Di tahun 2020 sendiri target penerimaan pajak adalah sebesar Rp. 1.642 Triliun. Target yang tentunya harus direalisaskan secara optimal. Berkaca pada tahun 2019 lalu realisasi penerimaan pajak hanya sebesar 84,4% dari target penerimaan pajak. Pada 2019, penerimaan pajak hanya sebesar Rp. 1.332 Triliun dari target penerimaan pajak Rp. 1.577 Triliun. Lebih jauh, selama 10 tahun terakhir, realisasi penerimaan pajak selalu meleset dari target penerimaan pajak yang dicanangkan. Oleh karena itu, diperlukan strategi-strategi progresif dan integratif guna mendorong optimalisasi penerimaan pajak pada 2020 ini. Terlebih di tengah resiko perlemahan ekonomi akibat pandemi wabah corona yang terjadi sebagaimana saat ini.
Strategi Optimalisasi Penerimaan Pajak di Tengah Pandemi Corona
Efek pandemi virus corona yang terjadi di hampir seluruh penjuru dunia tidak hanya mengancam keselamatan manusia tetapi juga memiliki ekses atau imbas yang negatif terhadap berbagai dimensi kehidupan manusia tak terkecuali dimensi ekonomi atau berbicara lebih spesifik mengenai penerimaan pajak.
Menteri Keuangan Sri Mulyani mengatakan bahwa penerimaan negara tahun ini akan kontraksi sebesar 10% year on year. Penurunan penerimaan negara ini tentunya diakibatkan oleh tersendatnya aktivitas ekonomi akibat merebaknya pandemi virus corona.

## DATA UNTUK DITINJAU
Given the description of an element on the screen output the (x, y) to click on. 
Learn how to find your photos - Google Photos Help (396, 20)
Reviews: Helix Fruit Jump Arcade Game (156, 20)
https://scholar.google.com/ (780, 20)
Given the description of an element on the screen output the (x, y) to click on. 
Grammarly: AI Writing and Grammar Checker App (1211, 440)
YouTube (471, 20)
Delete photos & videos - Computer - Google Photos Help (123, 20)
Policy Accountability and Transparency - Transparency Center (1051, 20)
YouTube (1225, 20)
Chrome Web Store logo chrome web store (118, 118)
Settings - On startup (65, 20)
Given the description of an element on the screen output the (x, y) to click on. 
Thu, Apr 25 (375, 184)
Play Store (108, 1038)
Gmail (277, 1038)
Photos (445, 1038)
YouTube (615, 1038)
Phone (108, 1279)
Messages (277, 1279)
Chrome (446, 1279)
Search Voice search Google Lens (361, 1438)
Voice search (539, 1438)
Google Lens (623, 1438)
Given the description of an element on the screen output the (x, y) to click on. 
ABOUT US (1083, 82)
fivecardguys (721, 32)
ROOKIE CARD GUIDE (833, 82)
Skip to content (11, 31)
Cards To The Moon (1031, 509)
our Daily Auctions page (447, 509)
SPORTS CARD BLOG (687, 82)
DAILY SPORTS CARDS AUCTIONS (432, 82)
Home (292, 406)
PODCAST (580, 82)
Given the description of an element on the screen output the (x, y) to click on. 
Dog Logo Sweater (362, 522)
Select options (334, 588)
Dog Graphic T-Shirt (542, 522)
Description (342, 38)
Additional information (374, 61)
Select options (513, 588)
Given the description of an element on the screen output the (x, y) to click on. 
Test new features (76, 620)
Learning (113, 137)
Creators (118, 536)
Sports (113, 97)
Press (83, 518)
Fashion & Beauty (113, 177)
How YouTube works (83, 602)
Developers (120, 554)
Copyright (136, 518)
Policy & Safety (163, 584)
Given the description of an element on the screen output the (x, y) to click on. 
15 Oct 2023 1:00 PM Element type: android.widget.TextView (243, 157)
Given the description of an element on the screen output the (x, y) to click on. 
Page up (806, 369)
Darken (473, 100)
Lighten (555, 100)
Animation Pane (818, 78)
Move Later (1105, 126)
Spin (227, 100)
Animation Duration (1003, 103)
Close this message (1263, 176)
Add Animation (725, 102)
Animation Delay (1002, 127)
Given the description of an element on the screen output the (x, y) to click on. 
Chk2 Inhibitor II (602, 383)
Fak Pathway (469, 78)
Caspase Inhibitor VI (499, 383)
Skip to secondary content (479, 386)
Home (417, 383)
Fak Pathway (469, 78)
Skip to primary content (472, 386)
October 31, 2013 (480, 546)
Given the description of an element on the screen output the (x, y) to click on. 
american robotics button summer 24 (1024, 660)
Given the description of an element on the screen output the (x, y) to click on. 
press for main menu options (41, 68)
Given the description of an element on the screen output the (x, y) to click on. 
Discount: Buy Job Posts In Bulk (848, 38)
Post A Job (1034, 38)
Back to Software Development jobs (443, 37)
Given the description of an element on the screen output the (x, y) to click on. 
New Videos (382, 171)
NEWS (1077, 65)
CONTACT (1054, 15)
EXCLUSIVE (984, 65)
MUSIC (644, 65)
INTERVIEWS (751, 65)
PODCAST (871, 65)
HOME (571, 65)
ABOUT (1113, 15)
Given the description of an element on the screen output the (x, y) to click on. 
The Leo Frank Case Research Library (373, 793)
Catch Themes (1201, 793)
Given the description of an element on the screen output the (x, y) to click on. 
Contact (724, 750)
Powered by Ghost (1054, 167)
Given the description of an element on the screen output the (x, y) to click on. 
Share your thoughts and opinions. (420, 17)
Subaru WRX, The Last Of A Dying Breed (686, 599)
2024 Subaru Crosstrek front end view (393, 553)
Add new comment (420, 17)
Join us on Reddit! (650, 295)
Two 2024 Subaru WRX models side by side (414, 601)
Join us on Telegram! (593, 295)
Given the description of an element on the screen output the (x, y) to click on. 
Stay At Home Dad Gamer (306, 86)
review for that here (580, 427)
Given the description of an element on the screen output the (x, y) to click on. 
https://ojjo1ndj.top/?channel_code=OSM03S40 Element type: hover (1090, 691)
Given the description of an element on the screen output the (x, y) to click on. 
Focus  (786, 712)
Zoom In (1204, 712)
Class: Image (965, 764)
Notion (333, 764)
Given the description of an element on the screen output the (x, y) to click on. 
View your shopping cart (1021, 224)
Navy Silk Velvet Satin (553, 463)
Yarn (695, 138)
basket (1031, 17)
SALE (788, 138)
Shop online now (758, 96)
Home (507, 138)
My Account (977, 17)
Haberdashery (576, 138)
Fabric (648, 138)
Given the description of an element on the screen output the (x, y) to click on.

## TUGAS YANG DIKERJAKAN
a) Terjemahkan ke dalam bahasa Inggris kalimat ini dari teks tentang penerimaan pajak: "Pada 2019, penerimaan pajak hanya sebesar Rp. 1.332 Triliun dari target penerimaan pajak Rp. 1.577 Triliun."
b) Lanjutkan teks tentang penerimaan pajak di tengah pandemi corona, mulai setelah kalimat terakhirnya.

## HASIL PER TUGAS
a) In 2019, tax revenue amounted to only Rp 1,332 trillion against a tax revenue target of Rp 1,577 trillion.

b)
Di tengah lesunya perekonomian akibat pandemi virus corona yang berimbas terhadap penerimaan negara khususnya dalam hal penerimaan pajak dibutuhkan strategi-strategi progresif dan integratif agar target penerimaan pajak tahun ini tidak mengalami shortfall yang besar. Berikut penulis sampaikan beberapa strategi-strategi progresif dan integratif guna mendorong optimalisasi penerimaan pajak di tengah lesunya perekonomian akibat dampak pandemi virus corona.
Pertama, memberikan stimulus berupa insentif fiskal terhadap sektor industri manufaktur yang paling terdampak virus corona. Pemberian insentif ini akan berdampak pada stabilitas dan produksi industri. Sehingga sektor industri manufaktur diharapkan akan tetap memberikan kontribusi penerimaan pajak yang optimal baik melalui pajak badan (PPh) maupun pajak pertambahan nilai (PPN) atas produk yang dijual.
Kedua, memperkuat basis pajak untuk 5 tahun kedepan melalui penyisiran data dan pemutakiran data basis wajib pajak dengan melakukan optimalisasi peran seksi ekstensifikasi dan penyuluhan pada KKP Pratama. Optimalisasi di sini baik dalam arti integritas maupun kualitas.
Ketiga, menjaga penerimaan pajak dari PPh 21, PPh 22, dan PPh 25 dengan memberikan insentif berupa keringanan pajak serta melakukan percepatan restitusi pajak pertambahan nilai (PPN) dalam rangka cashflow.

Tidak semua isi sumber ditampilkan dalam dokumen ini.